It's been almost a calendar year since I've been here to update my website and the blog. I knew it had been a long time, but I didn't realize that it had been THAT long. I have been busy.....busy evolving, building, destroying, learning, and figuring things out.
I spent a lot of time with a mentor working on The Black Money Matters Project's new website and blog. I revamped the brand with the new information. I learned some new things about business and myself. I'm being stretched and grown in ways that I'm still reeling from.
On March 1st, I will be celebrating 1 calendar year of a sugar-reduced diet. During that time, I reduced my processed sugar intake to an average of less than 25 grams per day. That meant I cut out almost everything that gave me any kind of food pleasure. I traded in processed food pleasure for a more stable mood, lessened PMS symptoms, 14 lbs of excess weight, the ability to sit through cravings, and a sense of accomplishment. It's a fair trade off.

_INFORMATION SUPPLIED_.

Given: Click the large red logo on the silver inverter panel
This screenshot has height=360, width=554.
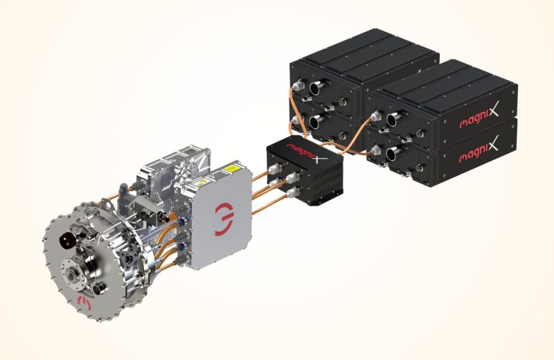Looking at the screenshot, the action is pos(224,219).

_WORK INSTRUCTION 1_. List every item the blog update says the writer got in exchange for giving up processed food pleasure.
_WORK INSTRUCTION 2_. Copy the blog update word for word from "I spent a lot" to "fair trade off.".
The data has no connection to the blog update.

_YOUR SOLUTION 1_.
- A more stable mood
- Lessened PMS symptoms
- 14 lbs of excess weight
- The ability to sit through cravings
- A sense of accomplishment

_YOUR SOLUTION 2_.
I spent a lot of time with a mentor working on The Black Money Matters Project's new website and blog. I revamped the brand with the new information. I learned some new things about business and myself. I'm being stretched and grown in ways that I'm still reeling from.
On March 1st, I will be celebrating 1 calendar year of a sugar-reduced diet. During that time, I reduced my processed sugar intake to an average of less than 25 grams per day. That meant I cut out almost everything that gave me any kind of food pleasure. I traded in processed food pleasure for a more stable mood, lessened PMS symptoms, 14 lbs of excess weight, the ability to sit through cravings, and a sense of accomplishment. It's a fair trade off.